By Brazil Stock Guide – Embraer S.A. (B3: EMBJ3, NYSE: EMBJ) approved on November 6 a new share buyback program of up to 10.8 million ordinary shares, equivalent to around 1.5% of its free float. The initiative follows the release of strong third-quarter results and will rely on R$2.5 billion in available reserves. The program allows the company to hold, cancel, or reissue shares to meet obligations under its stock-based compensation plans.
Financial strength and timing
The buyback will run for 12 months, from November 7, 2025, to November 6, 2026, with purchases executed on B3 through BTG Pactual DTVM at market prices. Embraer’s board highlighted that the company’s balance sheet is robust enough to support the operation without affecting its ability to pay creditors or dividends. The move gives management flexibility to manage capital allocation amid steady cash generation and reduced leverage.

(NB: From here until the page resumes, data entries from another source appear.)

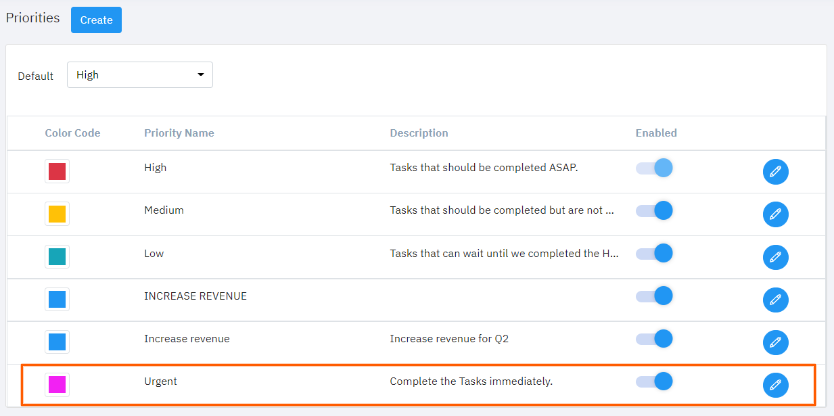Image resolution: width=834 pixels, height=416 pixels.
Task: Disable the High priority toggle
Action: (655, 168)
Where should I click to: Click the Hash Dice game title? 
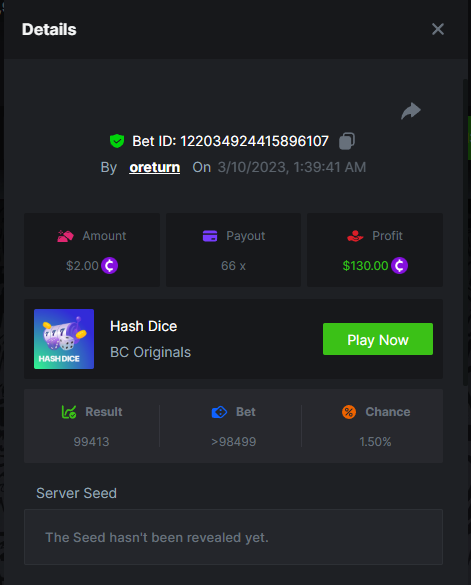144,326
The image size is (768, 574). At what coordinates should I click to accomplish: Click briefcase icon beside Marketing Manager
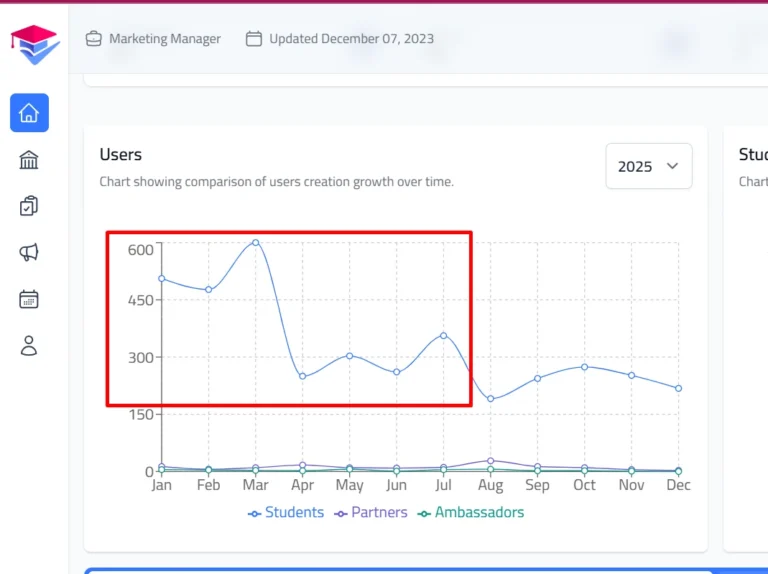tap(94, 39)
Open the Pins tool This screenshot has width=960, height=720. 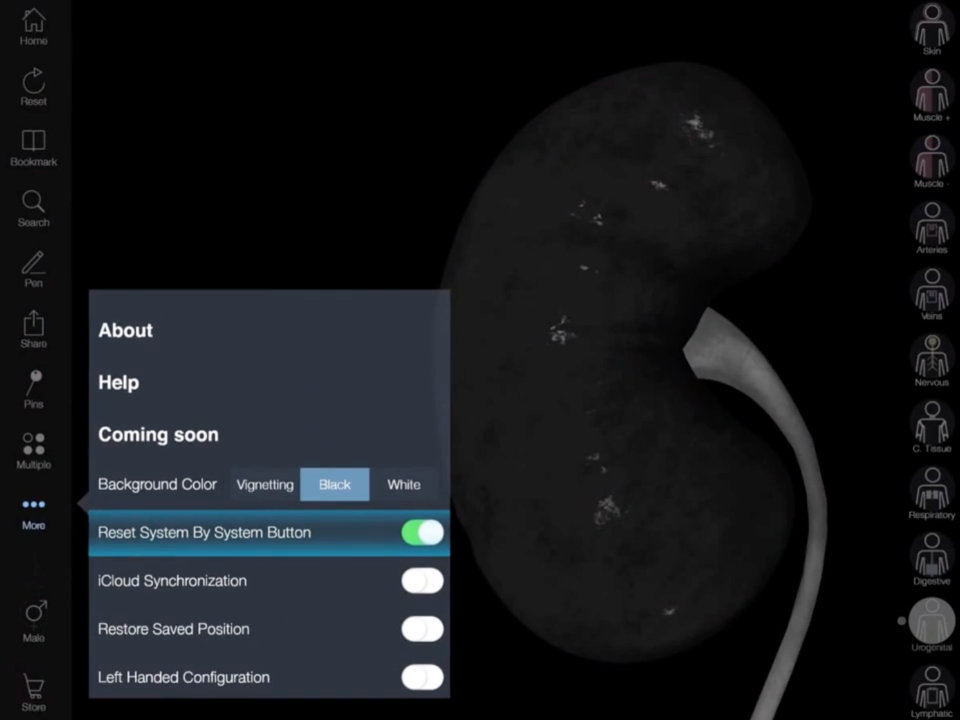pos(33,388)
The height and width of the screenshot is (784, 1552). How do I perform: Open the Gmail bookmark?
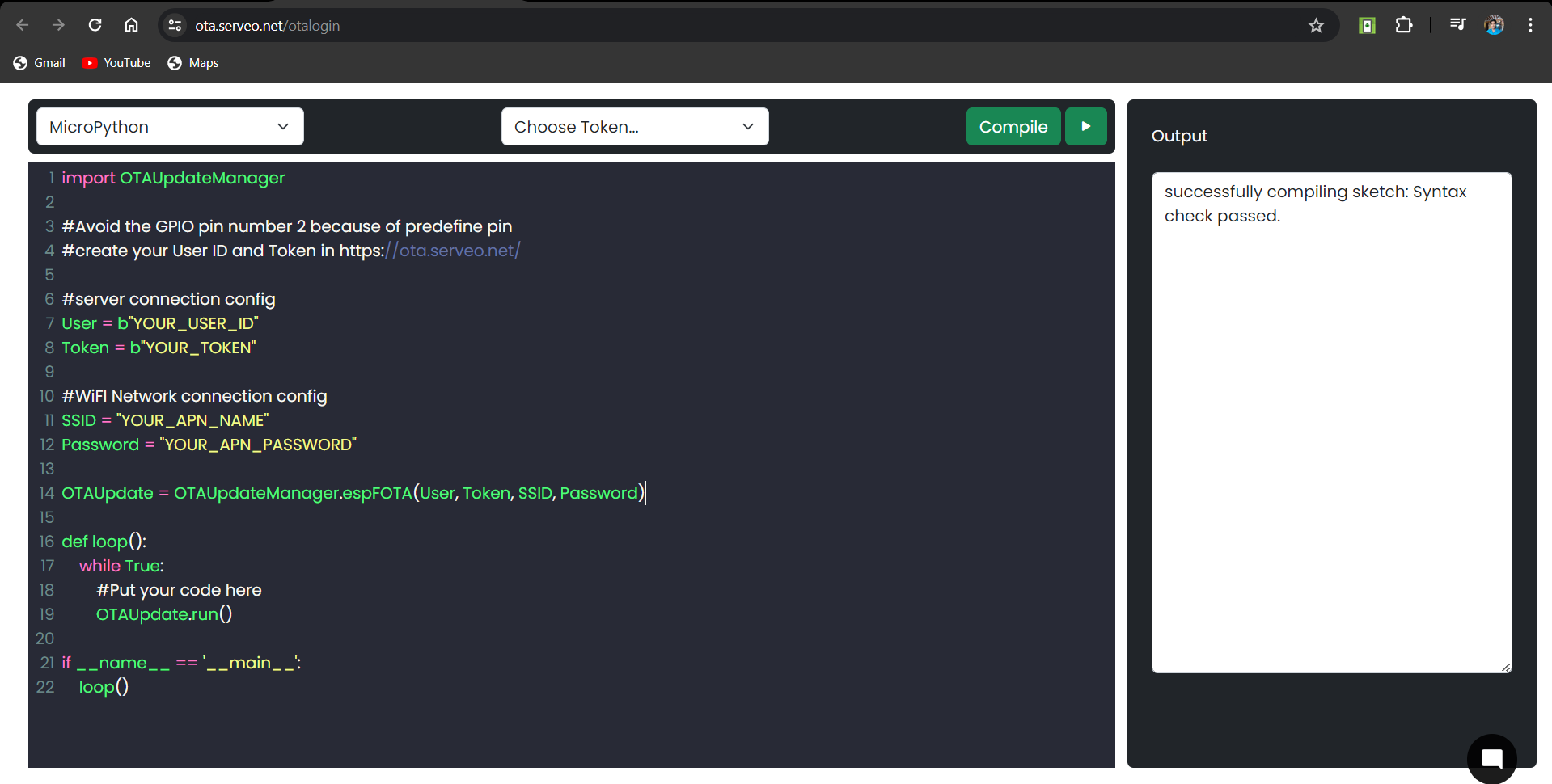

Equity-swap adds hedge layer
On the same day, the board — chaired by Raul Calfat — also approved an equity-swap agreement with Itaú Unibanco involving 10.9 million EMBJ3 shares, or about 1.5% of the company’s capital. The one-year contract will hedge Embraer’s exposure to fluctuations in its share-based incentive programs. The cost was set at CDI + 0.265% per year, with execution over 30 trading days and daily participation ranging from 1% to 25% of average volume. Margin calls will occur if losses exceed 30% of the notional amount.
Strategic signal to investors
Together, the buyback and the swap reflect a coordinated strategy to smooth stock-price volatility and support share value while managing incentive-plan costs. The board emphasized that both measures fit within Embraer’s financial discipline and do not alter the company’s governance or ownership structure. The dual move also signals management’s confidence in long-term fundamentals after a year of solid earnings and consistent cash flow generation.